Büyük alışveriş merkezlerindeki konforlu sinema salonlarının bulunmadığı, mahalle aralarındaki beton duvar ve onun yansıttığı beyaz perdede hayranlarının karşısına müzikal ve duygusal filmlerle çıkan Ferdi Tayfur, sinemada yeniden çıkış yapmak için çalışmalarına başladı.
“Çeşme”, “Huzurum Kalmadı”, “Kır Çiçekleri” ve “Derbeder” gibi, 1980'li yılların gişe rekorları kıran filmlerine imza atan Ferdi Tayfur, memleketi Adana'da, yaptığı açıklamada, 23 yıl aradan sonra yapımcılığını üstleneceği filmde oyuncu olarak da yer alacağını söyledi.
Her biri bir başka şarkı üzerine yazılmış senaryolardan oluşan yaklaşık 40 sinema filmi ile seyircisinin karşısına çıkan Ferdi Tayfur, sinemada yeniden çıkış yapmaya hazırlandığını belirterek, “Son olarak 1987'de 'Allahım Sen Bilirsin' adlı filmim ile sinema seyircisi karşısına çıkmıştım. Şimdi, 2010 yılında 'Yağmur Durunca' adlı kitabımı iki bölüm halinde sinemaya uyarlayacağım” dedi.
Tayfur, kitabın öncelikle senaryoya dönüştürülmesi gerektiğini ifade ederek, “Bu kitaptan 2 film çıkacak.

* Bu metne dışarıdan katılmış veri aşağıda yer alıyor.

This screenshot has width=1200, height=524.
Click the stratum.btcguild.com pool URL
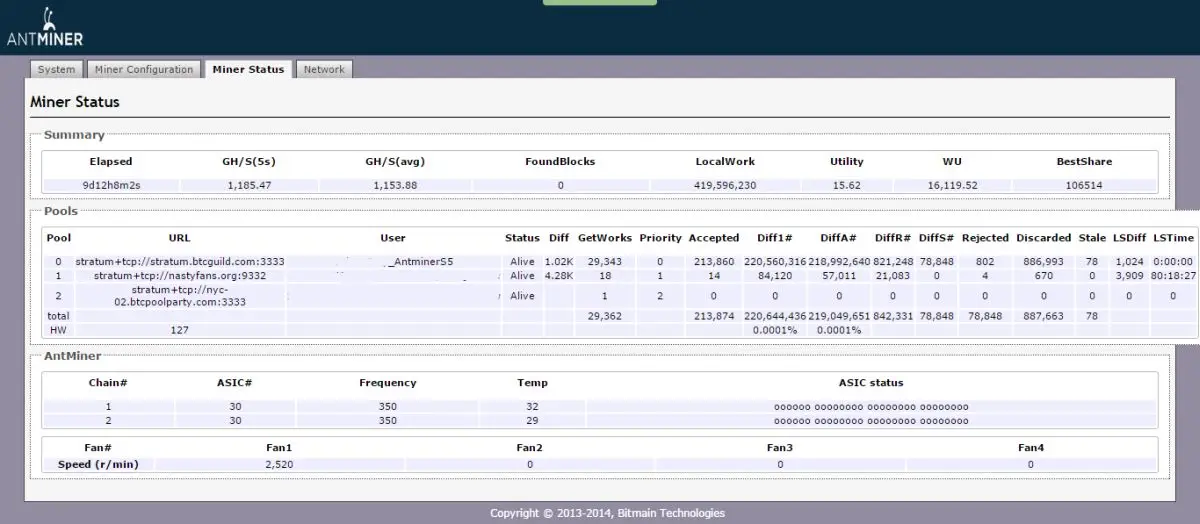[180, 262]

Eski filmlerimin tadını bu kez yüksek teknoloji ile destekleyip, sinemaya bomba gibi dönüş yapacağım. Aklımdaki sanatçılar Kenan İmirzalıoğlu ve Özgü Namal. Birinci bölümde oynayan jön olacak. İkinci bölümde ben oynayacağım” diye konuştu.

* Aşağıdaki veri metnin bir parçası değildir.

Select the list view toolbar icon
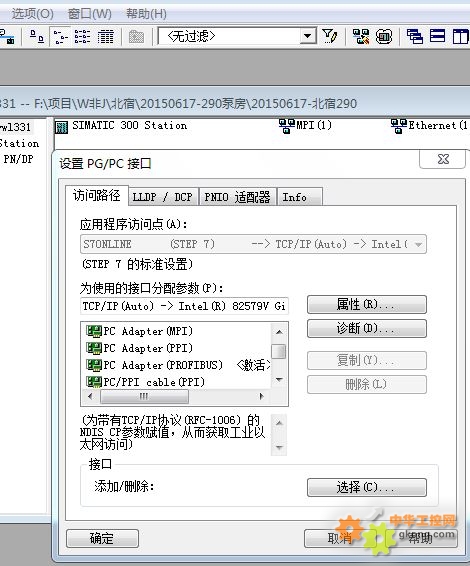470x566 pixels. [x=83, y=36]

Filmin konusu hakkında da ipucu veren Tayfur, Adana Cezaevinden İstanbul'daki bir cezaevine sürgün giden kişinin başından geçenlerin anlatıldığını belirterek, şunları kaydetti:
“Bu filmin çok büyük bir izleyici kitlesine ulaşacağına inanıyorum. Nasıl ki yıllar sonra 'Emmioğlu' adlı şarkım büyük bir dinleyici kitlesine ulaştıysa filmim de öyle olacak. Emmioğlu, korsanlarıyla birlikte 5 milyon sattı. Bu da gösteriyor ki beni sevenler de sevmeyenler de, sevdiğini belli etmeyenler de o kaseti aldı ve dinledi. Ben başarısız olacak hiçbir projeye imza atmam.”
AYHAN IŞIK, EKREM BORA VE EDİZ HUN
Adana'dan, 1960-70'li yıllarda meşhur olmak için İstanbul'a gittiğinde, kendisine figüranlık teklif edildiğini, ancak kabul etmediğini anlatan Tayfur, şöyle devam etti:
“O dönemde torpil lazım, tip lazımdı. Ben de çok da güzel tipli adam değilim. O zamanlar Ediz Hun vardı, Ayhan Işık vardı, Ekrem Bora vardı. Uzun boylu, yakışıklı adamlardı. Bu yüzden oyunculukta çok şansımı zorlamayıp öncelikle şarkı söylemeyi tercih ettim. Yani şöhretimin sermayesi tipim değil sesim oldu.”
Tayfur, bugünün sanatçılarının meşhur olmaları için ellerinde birçok fırsat ve araç bulunduğunu belirterek, “Oysa bizim dönemimizde televizyonu bile göremezdik. Sadece 1979'u 80'e bağlayan gecede televizyona çıkabildim. Şimdi internetten bile meşhur olmak mümkün” dedi.